▶ Task to carry out: Repeat the entries that follow from start to finish, keeping every character.

▶ Record extracts:
-.-.-
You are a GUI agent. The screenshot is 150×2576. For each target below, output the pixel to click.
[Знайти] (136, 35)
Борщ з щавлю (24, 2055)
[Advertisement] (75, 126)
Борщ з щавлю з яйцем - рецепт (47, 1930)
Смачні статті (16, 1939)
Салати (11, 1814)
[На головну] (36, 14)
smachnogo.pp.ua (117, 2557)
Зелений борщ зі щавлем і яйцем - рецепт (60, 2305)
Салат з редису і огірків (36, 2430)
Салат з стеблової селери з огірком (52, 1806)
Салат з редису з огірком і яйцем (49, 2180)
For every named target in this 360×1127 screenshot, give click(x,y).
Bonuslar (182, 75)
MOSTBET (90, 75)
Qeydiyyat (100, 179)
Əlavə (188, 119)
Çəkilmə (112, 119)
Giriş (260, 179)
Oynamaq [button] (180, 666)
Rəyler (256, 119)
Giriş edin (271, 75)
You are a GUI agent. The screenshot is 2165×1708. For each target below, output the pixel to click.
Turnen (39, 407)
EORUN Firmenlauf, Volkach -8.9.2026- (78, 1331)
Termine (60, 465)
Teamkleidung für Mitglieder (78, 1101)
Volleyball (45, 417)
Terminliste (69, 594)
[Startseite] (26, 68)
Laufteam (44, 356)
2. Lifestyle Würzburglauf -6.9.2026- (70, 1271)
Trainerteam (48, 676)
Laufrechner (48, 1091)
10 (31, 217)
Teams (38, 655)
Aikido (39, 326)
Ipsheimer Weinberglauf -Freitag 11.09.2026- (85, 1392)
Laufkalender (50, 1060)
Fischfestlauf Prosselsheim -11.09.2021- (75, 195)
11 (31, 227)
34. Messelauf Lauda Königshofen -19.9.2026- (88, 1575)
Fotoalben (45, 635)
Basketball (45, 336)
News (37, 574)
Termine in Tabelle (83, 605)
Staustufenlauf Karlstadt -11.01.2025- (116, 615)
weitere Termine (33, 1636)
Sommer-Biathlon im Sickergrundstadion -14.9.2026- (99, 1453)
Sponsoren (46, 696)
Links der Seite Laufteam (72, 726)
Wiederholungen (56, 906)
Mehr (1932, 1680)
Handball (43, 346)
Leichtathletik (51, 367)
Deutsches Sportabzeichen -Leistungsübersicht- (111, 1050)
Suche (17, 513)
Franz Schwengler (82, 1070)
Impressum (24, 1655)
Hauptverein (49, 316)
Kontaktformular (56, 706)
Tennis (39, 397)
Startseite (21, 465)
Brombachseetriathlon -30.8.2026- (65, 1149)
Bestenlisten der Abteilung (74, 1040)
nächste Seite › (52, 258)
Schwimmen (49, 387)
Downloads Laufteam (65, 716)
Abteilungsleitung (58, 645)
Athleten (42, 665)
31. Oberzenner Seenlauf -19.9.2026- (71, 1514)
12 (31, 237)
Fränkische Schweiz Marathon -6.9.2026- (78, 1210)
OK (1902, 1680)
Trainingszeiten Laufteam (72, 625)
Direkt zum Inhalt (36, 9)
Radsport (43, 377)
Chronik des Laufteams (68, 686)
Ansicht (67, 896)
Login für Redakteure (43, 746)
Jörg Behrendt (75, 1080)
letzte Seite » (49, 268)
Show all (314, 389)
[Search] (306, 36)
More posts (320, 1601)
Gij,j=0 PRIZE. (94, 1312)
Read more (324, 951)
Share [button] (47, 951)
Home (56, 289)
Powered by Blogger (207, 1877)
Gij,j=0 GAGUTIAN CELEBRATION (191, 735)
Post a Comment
-.-.-
▶ Result of this exercise:
You are a GUI agent. The screenshot is 150×2576. For each target below, output the pixel to click.
[Знайти] (136, 35)
Борщ з щавлю (24, 2055)
[Advertisement] (75, 126)
Борщ з щавлю з яйцем - рецепт (47, 1930)
Смачні статті (16, 1939)
Салати (11, 1814)
[На головну] (36, 14)
smachnogo.pp.ua (117, 2557)
Зелений борщ зі щавлем і яйцем - рецепт (60, 2305)
Салат з редису і огірків (36, 2430)
Салат з стеблової селери з огірком (52, 1806)
Салат з редису з огірком і яйцем (49, 2180)
For every named target in this 360×1127 screenshot, give click(x,y).
Bonuslar (182, 75)
MOSTBET (90, 75)
Qeydiyyat (100, 179)
Əlavə (188, 119)
Çəkilmə (112, 119)
Giriş (260, 179)
Oynamaq [button] (180, 666)
Rəyler (256, 119)
Giriş edin (271, 75)
You are a GUI agent. The screenshot is 2165×1708. For each target below, output the pixel to click.
Turnen (39, 407)
EORUN Firmenlauf, Volkach -8.9.2026- (78, 1331)
Termine (60, 465)
Teamkleidung für Mitglieder (78, 1101)
Volleyball (45, 417)
Terminliste (69, 594)
[Startseite] (26, 68)
Laufteam (44, 356)
2. Lifestyle Würzburglauf -6.9.2026- (70, 1271)
Trainerteam (48, 676)
Laufrechner (48, 1091)
10 (31, 217)
Teams (38, 655)
Aikido (39, 326)
Ipsheimer Weinberglauf -Freitag 11.09.2026- (85, 1392)
Laufkalender (50, 1060)
Fischfestlauf Prosselsheim -11.09.2021- (75, 195)
11 (31, 227)
34. Messelauf Lauda Königshofen -19.9.2026- (88, 1575)
Fotoalben (45, 635)
Basketball (45, 336)
News (37, 574)
Termine in Tabelle (83, 605)
Staustufenlauf Karlstadt -11.01.2025- (116, 615)
weitere Termine (33, 1636)
Sommer-Biathlon im Sickergrundstadion -14.9.2026- (99, 1453)
Sponsoren (46, 696)
Links der Seite Laufteam (72, 726)
Wiederholungen (56, 906)
Mehr (1932, 1680)
Handball (43, 346)
Leichtathletik (51, 367)
Deutsches Sportabzeichen -Leistungsübersicht- (111, 1050)
Suche (17, 513)
Franz Schwengler (82, 1070)
Impressum (24, 1655)
Hauptverein (49, 316)
Kontaktformular (56, 706)
Tennis (39, 397)
Startseite (21, 465)
Brombachseetriathlon -30.8.2026- (65, 1149)
Bestenlisten der Abteilung (74, 1040)
nächste Seite › (52, 258)
Schwimmen (49, 387)
Downloads Laufteam (65, 716)
Abteilungsleitung (58, 645)
Athleten (42, 665)
31. Oberzenner Seenlauf -19.9.2026- (71, 1514)
12 (31, 237)
Fränkische Schweiz Marathon -6.9.2026- (78, 1210)
OK (1902, 1680)
Trainingszeiten Laufteam (72, 625)
Direkt zum Inhalt (36, 9)
Radsport (43, 377)
Chronik des Laufteams (68, 686)
Ansicht (67, 896)
Login für Redakteure (43, 746)
Jörg Behrendt (75, 1080)
letzte Seite » (49, 268)
Show all (314, 389)
[Search] (306, 36)
More posts (320, 1601)
Gij,j=0 PRIZE. (94, 1312)
Read more (324, 951)
Share [button] (47, 951)
Home (56, 289)
Powered by Blogger (207, 1877)
Gij,j=0 GAGUTIAN CELEBRATION (191, 735)
Post a Comment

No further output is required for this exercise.